Marcus only has a mother, and a rather neurotic one at that (Toni Collette), who indulges him without ever teaching him right from wrong.  Yet Marcus is intelligent enough to figure things out for himself.  He understands that money will solve none of his problems, nor will calling attention to himself by singing his mother a serenade in his school's talent show, nor will avoiding the structure and discipline of schoolwork, although he violates each one of these truths.  Unlike the staggering majority of his coevals, Marcus understands that many adults have never really been children nor understood the intrinsic cruelty, insouciance, and oneupmanship that distinguish more "popular" children from their classmates.  He also knows that many adults remain ensconced in these memories, times when they didn't have to care and could take advantage of the world and the meek who will inherit it.  Even for someone like Will, a person who was probably more indifferent than sadistic as a teenager, the world is a facile model of predatory hedonism.  Marcus and Will become fascinated with one another, but not with the mutual envy – Will of Marcus's youth and Marcus of Will's carefree adulthood – typically promoted in polar opposites in modern cinema, nor, it should be said, out of pity.  No, Marcus and Will become friends because there is some odd connection that binds them together and hints at a pleasant future.  Perhaps they become friends because neither one wants or needs to judge the other.  Friendships of this nature normally arise from greater commonality – age, nation, employment, or belief system – but sometimes, wonderful to relate, there are other means by which humans can share their lives.  Marcus may need a father and Will may need an outlet for all the responsibility he has shirked over the years, but that would be a formulaic solution to the most bizarre of problems: who should be our friends and why, which brings us back to the problem of man as an island.

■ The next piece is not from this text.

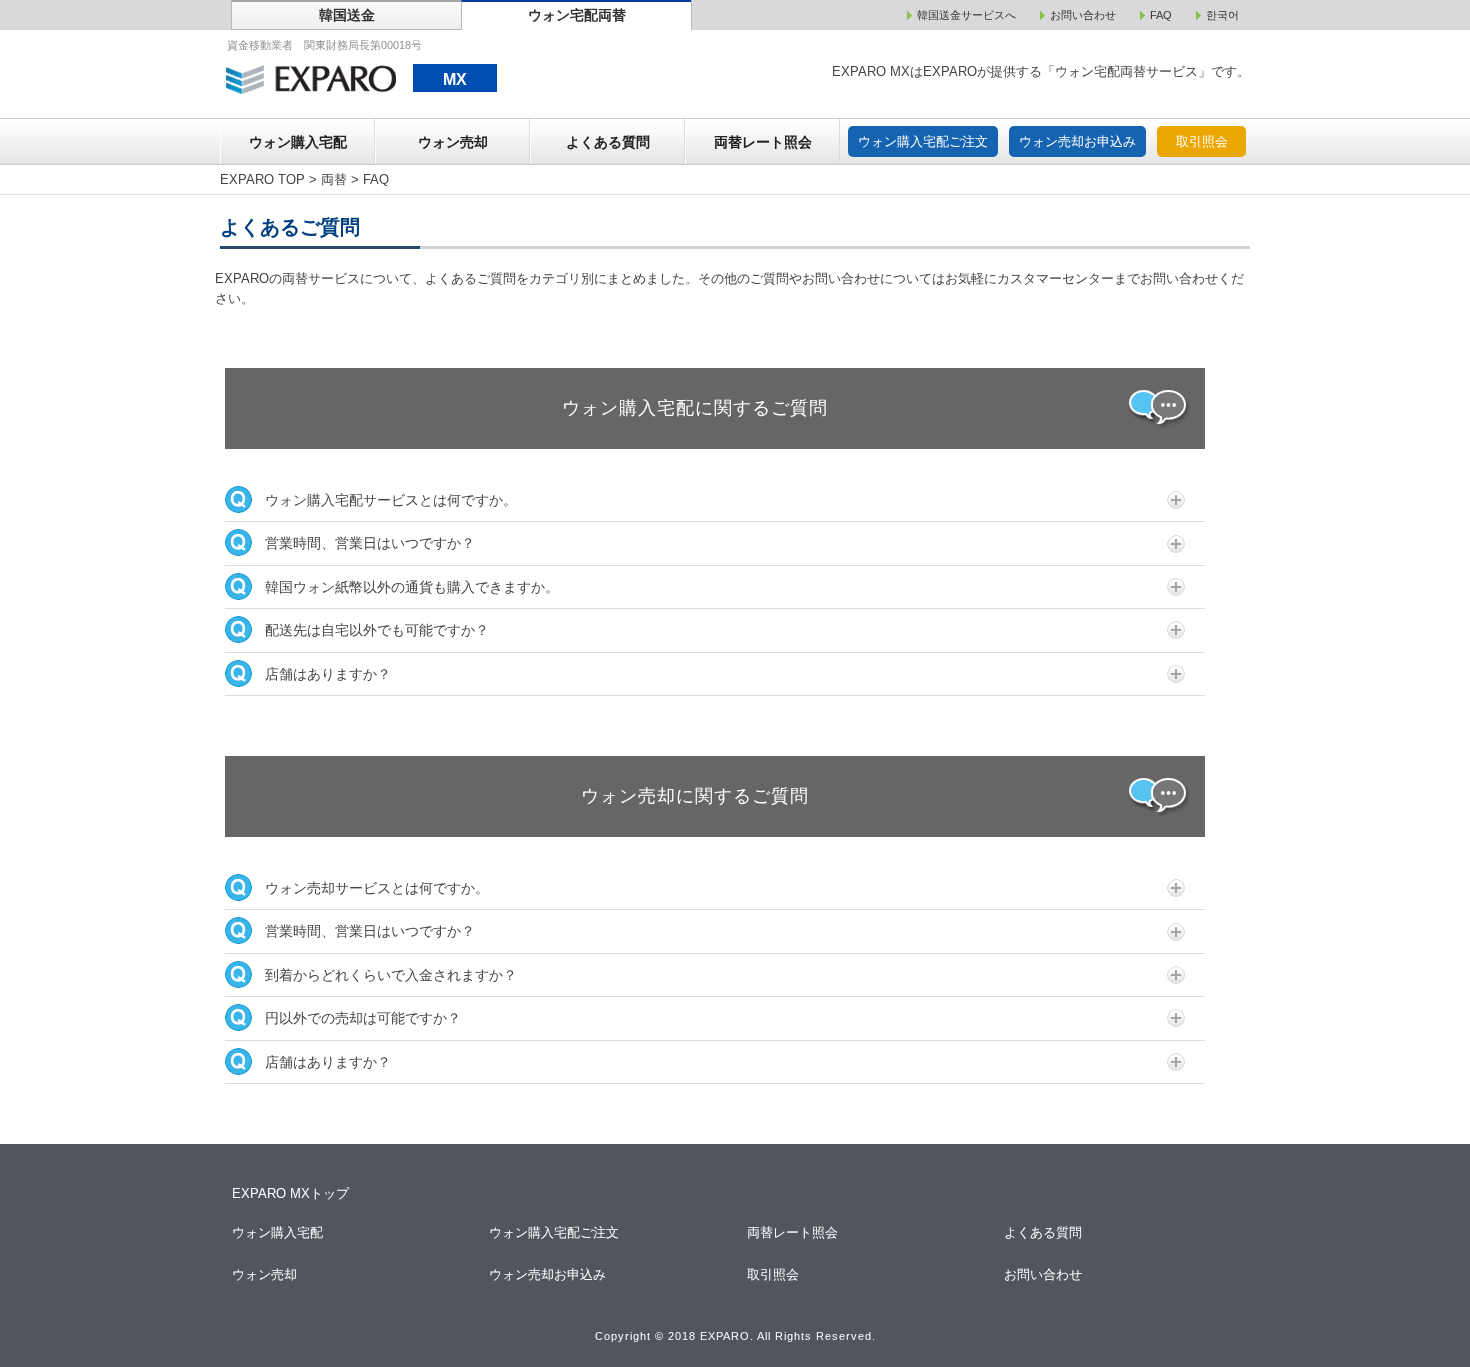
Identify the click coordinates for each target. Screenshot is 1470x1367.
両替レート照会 (763, 142)
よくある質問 (608, 142)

Will is not only a metonym of choice – and, after all, he has every choice in the world at his fingertips.  He also represents  the necessity of leading a life with a purpose higher than oneself.  This purpose needn't be a religion or vocation, but simply a set of rules of how life should look if you and everyone else fulfilled their potential.  The idealism inherent in such an approach allows children to dream and artists to refashion, and for a few brief seconds this prophetic vision seems more attainable than the drab daubs of commercial reality we all must confront.  That last observation may seem strange given the background of the author on whose book the film is based, but it is nevertheless true.  At various moments throughout About a Boy we are given the option of easy popular solutions, wistful tunes that sell a million copies and yet are supposed to be portals into our very being.  As much as I feel sorry for adults for whom sweet radio anthems pave the path of their best memories, children without such connections are poorer still.  So when Will finally meets the woman he is destined to meet, Rachel (Rachel Weisz), another single mother, we are supposed to believe that Will Freeman shall blossom into that most famous of Wills, and his blithe attitude shall allow him to provide Rachel with something that eludes most adults, namely the sincerity to ask for what they really want.  And while the original title of the film might draw your attention to Marcus, some translations (such as the Spanish Un gran chico, "a big boy") alert the viewer to another type of tale.  At which point we remember that, for children, freedom means not having to become an adult.